== Segment start ==
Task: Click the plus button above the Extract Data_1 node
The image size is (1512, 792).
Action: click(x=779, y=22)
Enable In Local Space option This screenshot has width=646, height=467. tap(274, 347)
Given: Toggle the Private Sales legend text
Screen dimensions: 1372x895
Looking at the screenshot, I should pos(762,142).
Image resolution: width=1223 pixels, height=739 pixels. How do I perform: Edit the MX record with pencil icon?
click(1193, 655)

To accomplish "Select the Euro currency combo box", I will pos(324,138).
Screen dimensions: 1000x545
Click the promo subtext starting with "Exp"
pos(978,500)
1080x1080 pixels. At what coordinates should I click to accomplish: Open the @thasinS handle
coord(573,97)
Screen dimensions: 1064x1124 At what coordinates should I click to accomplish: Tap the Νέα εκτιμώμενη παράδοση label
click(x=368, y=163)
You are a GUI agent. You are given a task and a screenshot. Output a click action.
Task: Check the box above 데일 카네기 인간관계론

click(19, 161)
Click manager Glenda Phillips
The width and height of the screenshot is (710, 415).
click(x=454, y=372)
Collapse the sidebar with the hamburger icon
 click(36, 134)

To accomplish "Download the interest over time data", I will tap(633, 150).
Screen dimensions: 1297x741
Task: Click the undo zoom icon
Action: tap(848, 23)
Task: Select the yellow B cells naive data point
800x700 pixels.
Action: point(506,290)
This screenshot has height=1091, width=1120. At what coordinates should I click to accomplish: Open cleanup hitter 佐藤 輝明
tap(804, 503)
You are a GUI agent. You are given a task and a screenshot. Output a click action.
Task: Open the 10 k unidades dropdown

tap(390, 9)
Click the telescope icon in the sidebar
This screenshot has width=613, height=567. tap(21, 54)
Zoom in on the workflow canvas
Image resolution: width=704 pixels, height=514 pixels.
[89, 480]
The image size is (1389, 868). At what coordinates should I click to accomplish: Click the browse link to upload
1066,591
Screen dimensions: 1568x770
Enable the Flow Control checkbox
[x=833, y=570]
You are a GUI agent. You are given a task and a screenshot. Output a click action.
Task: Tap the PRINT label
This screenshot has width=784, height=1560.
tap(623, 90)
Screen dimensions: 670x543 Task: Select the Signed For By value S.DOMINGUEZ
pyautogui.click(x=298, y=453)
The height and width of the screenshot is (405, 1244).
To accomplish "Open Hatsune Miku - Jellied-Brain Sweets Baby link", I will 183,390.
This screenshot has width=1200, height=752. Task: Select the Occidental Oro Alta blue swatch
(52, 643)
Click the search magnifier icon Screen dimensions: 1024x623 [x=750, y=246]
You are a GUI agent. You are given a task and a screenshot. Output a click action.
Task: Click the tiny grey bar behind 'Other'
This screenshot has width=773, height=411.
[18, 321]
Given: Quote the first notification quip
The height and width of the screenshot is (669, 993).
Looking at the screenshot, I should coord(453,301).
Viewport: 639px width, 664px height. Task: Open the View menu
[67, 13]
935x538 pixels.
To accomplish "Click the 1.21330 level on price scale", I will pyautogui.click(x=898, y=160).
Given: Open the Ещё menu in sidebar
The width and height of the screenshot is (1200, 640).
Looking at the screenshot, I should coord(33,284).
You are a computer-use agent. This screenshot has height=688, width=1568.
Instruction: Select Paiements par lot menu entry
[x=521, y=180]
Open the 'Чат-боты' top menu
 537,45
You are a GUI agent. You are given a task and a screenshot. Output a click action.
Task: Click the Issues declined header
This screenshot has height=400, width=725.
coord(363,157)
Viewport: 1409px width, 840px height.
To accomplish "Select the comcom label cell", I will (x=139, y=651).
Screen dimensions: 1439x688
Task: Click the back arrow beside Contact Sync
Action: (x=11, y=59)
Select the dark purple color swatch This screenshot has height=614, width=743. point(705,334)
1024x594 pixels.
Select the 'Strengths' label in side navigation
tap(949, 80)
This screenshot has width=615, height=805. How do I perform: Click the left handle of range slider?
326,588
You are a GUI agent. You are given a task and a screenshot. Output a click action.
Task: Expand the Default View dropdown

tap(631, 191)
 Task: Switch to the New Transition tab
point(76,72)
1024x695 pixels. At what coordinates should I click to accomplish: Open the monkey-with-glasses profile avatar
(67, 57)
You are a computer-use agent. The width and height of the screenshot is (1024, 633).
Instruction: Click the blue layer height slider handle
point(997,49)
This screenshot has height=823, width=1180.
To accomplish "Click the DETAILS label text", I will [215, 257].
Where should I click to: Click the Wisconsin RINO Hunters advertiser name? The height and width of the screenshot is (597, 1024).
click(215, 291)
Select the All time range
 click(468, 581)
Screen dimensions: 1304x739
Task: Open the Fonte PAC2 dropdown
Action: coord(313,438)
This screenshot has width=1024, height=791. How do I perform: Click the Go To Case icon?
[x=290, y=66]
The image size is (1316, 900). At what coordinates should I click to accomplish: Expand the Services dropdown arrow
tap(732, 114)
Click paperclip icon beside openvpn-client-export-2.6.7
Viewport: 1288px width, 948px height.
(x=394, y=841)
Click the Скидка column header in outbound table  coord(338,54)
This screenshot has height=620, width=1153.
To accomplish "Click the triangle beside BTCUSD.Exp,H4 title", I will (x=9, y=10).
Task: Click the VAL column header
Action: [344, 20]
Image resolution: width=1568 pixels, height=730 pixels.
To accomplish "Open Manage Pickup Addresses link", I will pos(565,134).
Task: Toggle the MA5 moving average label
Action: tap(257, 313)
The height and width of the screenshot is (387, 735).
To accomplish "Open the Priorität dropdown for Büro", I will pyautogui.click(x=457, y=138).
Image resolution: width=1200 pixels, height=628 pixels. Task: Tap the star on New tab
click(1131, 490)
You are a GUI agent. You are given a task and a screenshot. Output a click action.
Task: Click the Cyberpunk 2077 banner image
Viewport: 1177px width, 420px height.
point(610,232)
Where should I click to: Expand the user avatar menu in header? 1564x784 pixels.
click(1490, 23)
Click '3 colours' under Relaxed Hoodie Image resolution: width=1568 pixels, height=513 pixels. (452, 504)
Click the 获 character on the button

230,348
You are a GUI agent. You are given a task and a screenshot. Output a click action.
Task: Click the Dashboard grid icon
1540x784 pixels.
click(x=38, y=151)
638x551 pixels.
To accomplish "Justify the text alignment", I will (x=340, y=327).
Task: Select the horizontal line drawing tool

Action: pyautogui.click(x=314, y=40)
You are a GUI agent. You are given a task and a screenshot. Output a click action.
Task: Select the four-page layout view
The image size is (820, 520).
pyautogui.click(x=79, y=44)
== Segment end ==
→ **What is being asked**
In full and without alteration, copy the entries.

→ **Result below**
Task: Click the plus button above the Extract Data_1 node
The image size is (1512, 792).
Action: click(x=779, y=22)
Enable In Local Space option This screenshot has width=646, height=467. tap(274, 347)
Given: Toggle the Private Sales legend text
Screen dimensions: 1372x895
Looking at the screenshot, I should pos(762,142).
Image resolution: width=1223 pixels, height=739 pixels. How do I perform: Edit the MX record with pencil icon?
click(1193, 655)

To accomplish "Select the Euro currency combo box", I will pos(324,138).
Screen dimensions: 1000x545
Click the promo subtext starting with "Exp"
pos(978,500)
1080x1080 pixels. At what coordinates should I click to accomplish: Open the @thasinS handle
coord(573,97)
Screen dimensions: 1064x1124 At what coordinates should I click to accomplish: Tap the Νέα εκτιμώμενη παράδοση label
click(x=368, y=163)
You are a GUI agent. You are given a task and a screenshot. Output a click action.
Task: Check the box above 데일 카네기 인간관계론

click(19, 161)
Click manager Glenda Phillips
The width and height of the screenshot is (710, 415).
click(x=454, y=372)
Collapse the sidebar with the hamburger icon
 click(36, 134)

To accomplish "Download the interest over time data", I will tap(633, 150).
Screen dimensions: 1297x741
Task: Click the undo zoom icon
Action: tap(848, 23)
Task: Select the yellow B cells naive data point
800x700 pixels.
Action: point(506,290)
This screenshot has height=1091, width=1120. At what coordinates should I click to accomplish: Open cleanup hitter 佐藤 輝明
tap(804, 503)
You are a GUI agent. You are given a task and a screenshot. Output a click action.
Task: Open the 10 k unidades dropdown

tap(390, 9)
Click the telescope icon in the sidebar
This screenshot has width=613, height=567. tap(21, 54)
Zoom in on the workflow canvas
Image resolution: width=704 pixels, height=514 pixels.
[89, 480]
The image size is (1389, 868). At what coordinates should I click to accomplish: Click the browse link to upload
1066,591
Screen dimensions: 1568x770
Enable the Flow Control checkbox
[x=833, y=570]
You are a GUI agent. You are given a task and a screenshot. Output a click action.
Task: Tap the PRINT label
This screenshot has width=784, height=1560.
tap(623, 90)
Screen dimensions: 670x543 Task: Select the Signed For By value S.DOMINGUEZ
pyautogui.click(x=298, y=453)
The height and width of the screenshot is (405, 1244).
To accomplish "Open Hatsune Miku - Jellied-Brain Sweets Baby link", I will 183,390.
This screenshot has width=1200, height=752. Task: Select the Occidental Oro Alta blue swatch
(52, 643)
Click the search magnifier icon Screen dimensions: 1024x623 [x=750, y=246]
You are a GUI agent. You are given a task and a screenshot. Output a click action.
Task: Click the tiny grey bar behind 'Other'
This screenshot has width=773, height=411.
[18, 321]
Given: Quote the first notification quip
The height and width of the screenshot is (669, 993).
Looking at the screenshot, I should coord(453,301).
Viewport: 639px width, 664px height. Task: Open the View menu
[67, 13]
935x538 pixels.
To accomplish "Click the 1.21330 level on price scale", I will pyautogui.click(x=898, y=160).
Given: Open the Ещё menu in sidebar
The width and height of the screenshot is (1200, 640).
Looking at the screenshot, I should coord(33,284).
You are a computer-use agent. This screenshot has height=688, width=1568.
Instruction: Select Paiements par lot menu entry
[x=521, y=180]
Open the 'Чат-боты' top menu
 537,45
You are a GUI agent. You are given a task and a screenshot. Output a click action.
Task: Click the Issues declined header
This screenshot has height=400, width=725.
coord(363,157)
Viewport: 1409px width, 840px height.
To accomplish "Select the comcom label cell", I will (x=139, y=651).
Screen dimensions: 1439x688
Task: Click the back arrow beside Contact Sync
Action: (x=11, y=59)
Select the dark purple color swatch This screenshot has height=614, width=743. point(705,334)
1024x594 pixels.
Select the 'Strengths' label in side navigation
tap(949, 80)
This screenshot has width=615, height=805. How do I perform: Click the left handle of range slider?
326,588
You are a GUI agent. You are given a task and a screenshot. Output a click action.
Task: Expand the Default View dropdown

tap(631, 191)
 Task: Switch to the New Transition tab
point(76,72)
1024x695 pixels. At what coordinates should I click to accomplish: Open the monkey-with-glasses profile avatar
(67, 57)
You are a computer-use agent. The width and height of the screenshot is (1024, 633).
Instruction: Click the blue layer height slider handle
point(997,49)
This screenshot has height=823, width=1180.
To accomplish "Click the DETAILS label text", I will [215, 257].
Where should I click to: Click the Wisconsin RINO Hunters advertiser name? The height and width of the screenshot is (597, 1024).
click(215, 291)
Select the All time range
 click(468, 581)
Screen dimensions: 1304x739
Task: Open the Fonte PAC2 dropdown
Action: coord(313,438)
This screenshot has width=1024, height=791. How do I perform: Click the Go To Case icon?
[x=290, y=66]
The image size is (1316, 900). At what coordinates should I click to accomplish: Expand the Services dropdown arrow
tap(732, 114)
Click paperclip icon beside openvpn-client-export-2.6.7
Viewport: 1288px width, 948px height.
(x=394, y=841)
Click the Скидка column header in outbound table  coord(338,54)
This screenshot has height=620, width=1153.
To accomplish "Click the triangle beside BTCUSD.Exp,H4 title", I will (x=9, y=10).
Task: Click the VAL column header
Action: [344, 20]
Image resolution: width=1568 pixels, height=730 pixels.
To accomplish "Open Manage Pickup Addresses link", I will pos(565,134).
Task: Toggle the MA5 moving average label
Action: tap(257, 313)
The height and width of the screenshot is (387, 735).
To accomplish "Open the Priorität dropdown for Büro", I will pyautogui.click(x=457, y=138).
Image resolution: width=1200 pixels, height=628 pixels. Task: Tap the star on New tab
click(1131, 490)
You are a GUI agent. You are given a task and a screenshot. Output a click action.
Task: Click the Cyberpunk 2077 banner image
Viewport: 1177px width, 420px height.
point(610,232)
Where should I click to: Expand the user avatar menu in header? 1564x784 pixels.
click(1490, 23)
Click '3 colours' under Relaxed Hoodie Image resolution: width=1568 pixels, height=513 pixels. (452, 504)
Click the 获 character on the button

230,348
You are a GUI agent. You are given a task and a screenshot. Output a click action.
Task: Click the Dashboard grid icon
1540x784 pixels.
click(x=38, y=151)
638x551 pixels.
To accomplish "Justify the text alignment", I will (x=340, y=327).
Task: Select the horizontal line drawing tool

Action: pyautogui.click(x=314, y=40)
You are a GUI agent. You are given a task and a screenshot. Output a click action.
Task: Select the four-page layout view
The image size is (820, 520).
pyautogui.click(x=79, y=44)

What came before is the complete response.